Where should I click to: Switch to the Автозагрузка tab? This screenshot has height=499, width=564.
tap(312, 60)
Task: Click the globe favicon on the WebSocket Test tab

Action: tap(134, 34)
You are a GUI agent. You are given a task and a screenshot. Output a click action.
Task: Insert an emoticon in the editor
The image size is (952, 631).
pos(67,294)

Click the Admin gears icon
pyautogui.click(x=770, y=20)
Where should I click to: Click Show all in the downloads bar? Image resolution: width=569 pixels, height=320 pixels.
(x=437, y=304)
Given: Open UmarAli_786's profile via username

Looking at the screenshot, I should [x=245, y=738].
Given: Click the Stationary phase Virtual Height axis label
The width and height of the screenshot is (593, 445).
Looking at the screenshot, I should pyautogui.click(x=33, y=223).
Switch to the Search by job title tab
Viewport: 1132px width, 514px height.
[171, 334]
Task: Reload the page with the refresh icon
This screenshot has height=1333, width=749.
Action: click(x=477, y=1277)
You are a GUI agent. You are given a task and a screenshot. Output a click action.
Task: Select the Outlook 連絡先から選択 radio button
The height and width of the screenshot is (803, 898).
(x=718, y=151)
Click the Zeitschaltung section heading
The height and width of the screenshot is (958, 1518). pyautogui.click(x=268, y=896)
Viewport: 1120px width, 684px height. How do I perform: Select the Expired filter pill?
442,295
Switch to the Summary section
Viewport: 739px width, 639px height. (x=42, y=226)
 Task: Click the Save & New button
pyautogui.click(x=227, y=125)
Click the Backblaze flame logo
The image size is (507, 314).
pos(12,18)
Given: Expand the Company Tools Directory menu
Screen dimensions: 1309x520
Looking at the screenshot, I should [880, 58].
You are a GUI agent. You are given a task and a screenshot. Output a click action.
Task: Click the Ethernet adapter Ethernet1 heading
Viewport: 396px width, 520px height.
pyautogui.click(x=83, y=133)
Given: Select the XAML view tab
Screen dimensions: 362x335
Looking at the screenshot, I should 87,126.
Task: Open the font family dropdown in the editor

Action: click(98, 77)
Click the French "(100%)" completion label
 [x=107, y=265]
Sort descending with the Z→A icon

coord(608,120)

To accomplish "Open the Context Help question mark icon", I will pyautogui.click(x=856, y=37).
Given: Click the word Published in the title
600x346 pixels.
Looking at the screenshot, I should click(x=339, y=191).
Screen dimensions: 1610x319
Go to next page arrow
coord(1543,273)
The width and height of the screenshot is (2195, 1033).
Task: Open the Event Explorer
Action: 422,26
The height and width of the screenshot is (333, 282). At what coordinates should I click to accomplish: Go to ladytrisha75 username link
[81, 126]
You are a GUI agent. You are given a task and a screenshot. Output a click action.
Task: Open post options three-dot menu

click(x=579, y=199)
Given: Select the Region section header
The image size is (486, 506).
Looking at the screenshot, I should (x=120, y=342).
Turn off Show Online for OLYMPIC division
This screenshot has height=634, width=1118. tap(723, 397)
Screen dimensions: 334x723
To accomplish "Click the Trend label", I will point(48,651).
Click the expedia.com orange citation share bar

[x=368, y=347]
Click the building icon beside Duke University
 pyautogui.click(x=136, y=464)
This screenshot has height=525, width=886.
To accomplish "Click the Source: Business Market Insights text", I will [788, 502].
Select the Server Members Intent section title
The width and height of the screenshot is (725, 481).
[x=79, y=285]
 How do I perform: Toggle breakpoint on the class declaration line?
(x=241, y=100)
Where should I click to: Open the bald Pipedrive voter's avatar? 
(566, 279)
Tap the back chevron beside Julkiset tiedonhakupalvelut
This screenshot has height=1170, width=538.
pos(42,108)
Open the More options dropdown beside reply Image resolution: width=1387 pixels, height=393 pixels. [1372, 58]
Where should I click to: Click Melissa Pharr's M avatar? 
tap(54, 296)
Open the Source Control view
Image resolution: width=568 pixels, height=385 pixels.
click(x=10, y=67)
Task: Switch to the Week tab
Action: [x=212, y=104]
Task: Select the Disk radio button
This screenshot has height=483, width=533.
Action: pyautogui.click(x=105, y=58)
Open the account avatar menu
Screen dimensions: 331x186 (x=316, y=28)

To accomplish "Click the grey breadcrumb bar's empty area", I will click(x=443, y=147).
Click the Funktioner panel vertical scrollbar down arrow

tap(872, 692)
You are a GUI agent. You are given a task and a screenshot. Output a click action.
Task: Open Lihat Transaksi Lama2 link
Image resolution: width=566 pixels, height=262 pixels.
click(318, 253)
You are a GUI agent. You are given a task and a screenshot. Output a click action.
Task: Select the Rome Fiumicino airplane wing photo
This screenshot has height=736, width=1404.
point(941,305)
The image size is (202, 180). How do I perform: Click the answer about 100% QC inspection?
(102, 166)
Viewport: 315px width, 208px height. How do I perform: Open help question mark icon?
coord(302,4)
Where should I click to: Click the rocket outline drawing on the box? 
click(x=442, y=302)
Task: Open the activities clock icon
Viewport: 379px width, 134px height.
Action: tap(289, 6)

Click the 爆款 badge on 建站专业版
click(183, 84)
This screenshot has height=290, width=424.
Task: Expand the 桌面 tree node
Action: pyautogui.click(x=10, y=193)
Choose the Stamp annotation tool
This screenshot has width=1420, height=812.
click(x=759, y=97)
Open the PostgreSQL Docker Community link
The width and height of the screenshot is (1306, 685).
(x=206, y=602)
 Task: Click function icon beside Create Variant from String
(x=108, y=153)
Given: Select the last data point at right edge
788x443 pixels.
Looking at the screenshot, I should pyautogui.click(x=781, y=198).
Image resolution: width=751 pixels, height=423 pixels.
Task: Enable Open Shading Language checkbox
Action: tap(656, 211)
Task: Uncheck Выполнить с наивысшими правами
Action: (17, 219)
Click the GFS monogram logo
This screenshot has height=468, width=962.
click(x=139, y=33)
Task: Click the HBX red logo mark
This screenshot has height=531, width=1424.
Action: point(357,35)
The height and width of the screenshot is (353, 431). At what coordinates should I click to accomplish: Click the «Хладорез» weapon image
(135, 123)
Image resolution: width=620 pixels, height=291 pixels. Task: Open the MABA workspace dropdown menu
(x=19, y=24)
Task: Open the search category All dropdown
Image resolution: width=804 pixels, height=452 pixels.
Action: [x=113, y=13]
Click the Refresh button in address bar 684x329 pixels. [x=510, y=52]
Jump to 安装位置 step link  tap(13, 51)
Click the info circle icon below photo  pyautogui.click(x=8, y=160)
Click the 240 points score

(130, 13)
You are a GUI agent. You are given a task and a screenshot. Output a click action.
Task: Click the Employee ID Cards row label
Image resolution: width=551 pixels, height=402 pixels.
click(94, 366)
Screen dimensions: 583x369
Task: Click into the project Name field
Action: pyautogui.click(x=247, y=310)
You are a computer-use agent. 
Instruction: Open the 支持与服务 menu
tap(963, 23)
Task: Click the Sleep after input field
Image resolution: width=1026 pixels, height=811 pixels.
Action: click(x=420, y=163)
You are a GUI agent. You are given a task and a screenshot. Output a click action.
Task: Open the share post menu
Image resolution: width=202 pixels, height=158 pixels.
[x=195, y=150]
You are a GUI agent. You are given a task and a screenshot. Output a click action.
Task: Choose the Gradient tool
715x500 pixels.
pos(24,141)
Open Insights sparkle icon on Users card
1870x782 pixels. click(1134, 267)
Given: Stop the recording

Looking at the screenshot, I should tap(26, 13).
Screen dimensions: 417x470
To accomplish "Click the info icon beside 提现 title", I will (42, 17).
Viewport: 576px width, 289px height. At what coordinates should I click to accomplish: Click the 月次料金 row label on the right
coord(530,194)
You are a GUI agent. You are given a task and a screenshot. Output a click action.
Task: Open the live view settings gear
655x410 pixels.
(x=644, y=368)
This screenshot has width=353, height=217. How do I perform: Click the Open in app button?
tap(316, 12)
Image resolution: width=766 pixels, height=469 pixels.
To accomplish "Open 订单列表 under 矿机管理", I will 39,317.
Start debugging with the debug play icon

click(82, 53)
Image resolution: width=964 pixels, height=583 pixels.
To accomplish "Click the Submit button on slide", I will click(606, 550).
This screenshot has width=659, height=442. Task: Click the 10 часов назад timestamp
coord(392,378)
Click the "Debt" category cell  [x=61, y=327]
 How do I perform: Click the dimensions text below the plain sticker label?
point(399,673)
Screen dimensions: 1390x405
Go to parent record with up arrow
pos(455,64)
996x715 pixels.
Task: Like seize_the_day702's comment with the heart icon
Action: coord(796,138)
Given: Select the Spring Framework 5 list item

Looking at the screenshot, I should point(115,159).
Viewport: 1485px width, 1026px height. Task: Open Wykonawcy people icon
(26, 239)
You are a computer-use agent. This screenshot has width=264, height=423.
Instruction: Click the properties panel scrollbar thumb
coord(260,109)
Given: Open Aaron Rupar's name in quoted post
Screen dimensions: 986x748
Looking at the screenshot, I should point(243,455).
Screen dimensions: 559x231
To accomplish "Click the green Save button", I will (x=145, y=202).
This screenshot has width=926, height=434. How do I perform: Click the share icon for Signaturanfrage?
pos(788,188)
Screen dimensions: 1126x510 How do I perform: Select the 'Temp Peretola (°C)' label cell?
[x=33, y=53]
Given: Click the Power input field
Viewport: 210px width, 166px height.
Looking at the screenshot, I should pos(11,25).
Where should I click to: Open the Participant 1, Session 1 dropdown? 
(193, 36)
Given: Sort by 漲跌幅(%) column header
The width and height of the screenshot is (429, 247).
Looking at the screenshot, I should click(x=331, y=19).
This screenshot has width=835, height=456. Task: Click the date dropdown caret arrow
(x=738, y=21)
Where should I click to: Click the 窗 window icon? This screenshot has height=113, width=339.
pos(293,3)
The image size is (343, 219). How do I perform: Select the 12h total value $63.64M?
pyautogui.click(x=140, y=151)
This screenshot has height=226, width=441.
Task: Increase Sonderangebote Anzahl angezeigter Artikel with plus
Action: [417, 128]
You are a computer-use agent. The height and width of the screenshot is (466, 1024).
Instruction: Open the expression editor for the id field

------------

## Task requirements
In the data above, find the line that contains "Task: Choose the Gradient tool" and the line that contains "Screen dimensions: 1390x405". Repeat exactly those lines and every line between them, and only those.

## Response below
Task: Choose the Gradient tool
715x500 pixels.
pos(24,141)
Open Insights sparkle icon on Users card
1870x782 pixels. click(1134, 267)
Given: Stop the recording

Looking at the screenshot, I should tap(26, 13).
Screen dimensions: 417x470
To accomplish "Click the info icon beside 提现 title", I will (42, 17).
Viewport: 576px width, 289px height. At what coordinates should I click to accomplish: Click the 月次料金 row label on the right
coord(530,194)
You are a GUI agent. You are given a task and a screenshot. Output a click action.
Task: Open the live view settings gear
655x410 pixels.
(x=644, y=368)
This screenshot has width=353, height=217. How do I perform: Click the Open in app button?
tap(316, 12)
Image resolution: width=766 pixels, height=469 pixels.
To accomplish "Open 订单列表 under 矿机管理", I will 39,317.
Start debugging with the debug play icon

click(82, 53)
Image resolution: width=964 pixels, height=583 pixels.
To accomplish "Click the Submit button on slide", I will click(606, 550).
This screenshot has width=659, height=442. Task: Click the 10 часов назад timestamp
coord(392,378)
Click the "Debt" category cell  [x=61, y=327]
 How do I perform: Click the dimensions text below the plain sticker label?
point(399,673)
Screen dimensions: 1390x405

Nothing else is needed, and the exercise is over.